Court Recognizes Claim Brought by African-American, Latino, and Asian-American Voters in Georgia’s Most Diverse County

A federal district court judge in Georgia agreed that a coalition of plaintiffs representing minority communities has the right to claim the method of electing local officials in Gwinnett County, Georgia denies them from participating equally in electing local officials.

In her opinion in Georgia State Conference of the NAACP v. Gwinnett County Board of Registrations and Elections, Judge Amy Totenberg rejected the County’s argument that claims under Section 2 of the Voting Rights Act are limited to members of a single minority group. Judge Totenberg noted that the Eleventh Circuit and other courts have held that coalition claims are permissible so long as the racial groups are politically cohesive.

“This case is yet another example of how voting discrimination remains rampant across the State of Georgia,” said Kristen Clarke, president and executive director of the Lawyers’ Committee. “The court’s ruling recognizes that all minority voters have access to protection under the Voting Rights Act if they are denied an equal opportunity to participate in the political process. From our litigation against Georgia’s illegal registration cutoff for federal runoff elections to its recent racial gerrymander of two State House districts — one of which is in Gwinnett County — much work remains to be done to combat voting discrimination and voter suppression in the state.”

Judge Totenberg also ruled that Gwinnett County’s standing-related challenges are moot because the Plaintiffs filed an amended version of the complaint recently in response to a separate court order. The County will have the opportunity to raise its standing argument again in a subsequent pleading.

Gwinnett County is a majority-minority county according to the 2010 Census, yet no minority candidate has ever won election to a county-level office, including the Board of Commissioners and the Board of Education.

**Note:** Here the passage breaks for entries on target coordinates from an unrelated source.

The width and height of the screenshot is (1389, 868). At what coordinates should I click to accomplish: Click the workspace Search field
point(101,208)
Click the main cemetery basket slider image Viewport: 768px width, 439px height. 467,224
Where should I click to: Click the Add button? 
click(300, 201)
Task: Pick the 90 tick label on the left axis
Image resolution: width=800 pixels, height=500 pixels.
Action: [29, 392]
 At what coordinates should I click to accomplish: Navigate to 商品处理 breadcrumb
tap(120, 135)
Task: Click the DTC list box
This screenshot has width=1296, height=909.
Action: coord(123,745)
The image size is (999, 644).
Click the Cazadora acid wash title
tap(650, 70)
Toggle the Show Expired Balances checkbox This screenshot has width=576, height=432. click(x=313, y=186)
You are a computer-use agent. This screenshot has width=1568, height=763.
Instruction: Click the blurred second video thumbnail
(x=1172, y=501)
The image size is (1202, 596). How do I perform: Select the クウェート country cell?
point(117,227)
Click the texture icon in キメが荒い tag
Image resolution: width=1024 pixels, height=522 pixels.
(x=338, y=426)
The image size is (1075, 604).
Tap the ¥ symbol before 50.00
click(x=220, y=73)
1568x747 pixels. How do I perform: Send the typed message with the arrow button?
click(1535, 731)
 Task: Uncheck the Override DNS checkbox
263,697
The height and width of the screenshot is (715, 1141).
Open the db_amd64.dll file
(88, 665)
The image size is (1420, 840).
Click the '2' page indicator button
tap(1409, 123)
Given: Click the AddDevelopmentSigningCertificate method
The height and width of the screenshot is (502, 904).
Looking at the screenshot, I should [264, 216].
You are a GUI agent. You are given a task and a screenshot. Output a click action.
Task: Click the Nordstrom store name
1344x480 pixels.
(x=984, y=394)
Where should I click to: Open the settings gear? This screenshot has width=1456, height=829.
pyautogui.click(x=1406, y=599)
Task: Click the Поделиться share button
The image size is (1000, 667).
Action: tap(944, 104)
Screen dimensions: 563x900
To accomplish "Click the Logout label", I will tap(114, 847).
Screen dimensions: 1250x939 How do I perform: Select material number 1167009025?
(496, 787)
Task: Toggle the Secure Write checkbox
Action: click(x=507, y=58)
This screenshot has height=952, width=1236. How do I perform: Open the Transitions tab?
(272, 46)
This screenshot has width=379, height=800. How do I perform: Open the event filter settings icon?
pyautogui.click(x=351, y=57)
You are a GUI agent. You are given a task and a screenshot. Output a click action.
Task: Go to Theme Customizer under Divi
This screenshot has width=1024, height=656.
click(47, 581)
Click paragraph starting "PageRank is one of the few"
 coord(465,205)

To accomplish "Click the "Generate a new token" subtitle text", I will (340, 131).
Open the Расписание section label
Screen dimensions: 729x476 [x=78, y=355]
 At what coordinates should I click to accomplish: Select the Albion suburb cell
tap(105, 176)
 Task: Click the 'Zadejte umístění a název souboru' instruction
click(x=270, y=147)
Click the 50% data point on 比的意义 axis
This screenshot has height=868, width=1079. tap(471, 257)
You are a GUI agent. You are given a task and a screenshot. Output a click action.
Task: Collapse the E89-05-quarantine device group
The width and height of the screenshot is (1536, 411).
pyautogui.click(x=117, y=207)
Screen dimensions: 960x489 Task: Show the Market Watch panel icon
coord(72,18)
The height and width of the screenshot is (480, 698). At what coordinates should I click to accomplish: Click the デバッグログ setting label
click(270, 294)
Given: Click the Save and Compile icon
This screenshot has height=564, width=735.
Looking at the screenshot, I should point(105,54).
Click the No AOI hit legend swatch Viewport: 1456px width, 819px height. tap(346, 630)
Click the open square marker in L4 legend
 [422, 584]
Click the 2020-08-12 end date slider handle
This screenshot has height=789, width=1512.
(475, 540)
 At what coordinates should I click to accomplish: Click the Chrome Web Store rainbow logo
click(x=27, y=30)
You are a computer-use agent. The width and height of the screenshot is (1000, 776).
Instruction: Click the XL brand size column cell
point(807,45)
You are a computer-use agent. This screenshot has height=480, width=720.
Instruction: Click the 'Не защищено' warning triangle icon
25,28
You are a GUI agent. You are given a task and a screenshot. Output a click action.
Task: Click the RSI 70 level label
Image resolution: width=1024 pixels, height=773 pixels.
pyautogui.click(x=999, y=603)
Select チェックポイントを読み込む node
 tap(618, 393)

In their complaint, the Plaintiffs allege that two majority-minority Board of Commissioners districts should be drawn to give African-American, Latino and Asian-American voters an opportunity to elect candidates of their choice. The Plaintiffs in this case include the Georgia State Conference of the NAACP, the Georgia Association of Latino Elected Officials (GALEO), and nine Gwinnett County voters.

“When minority voters coalesce to form a coalition, they should be protected by the Voting Rights Act,” said Jerry Gonzalez, GALEO executive director. “GALEO is glad that the case moves forward to ensure minority voters in Gwinnett County will be protected against vote dilution.”

The current Board of Education district map assigns approximately 74.4 percent of the African-American, Latino and Asian-American voters to District 5 and splits the balance of the minority population across the other four districts where African-Americans, Latinos and Asian-Americans do not constitute a majority of the population.  The complaint alleges that the Board of Education districts should be re-drawn to include a second majority-minority district so that minority voters have a fair opportunity to elect candidates of their choice to the Board of Education.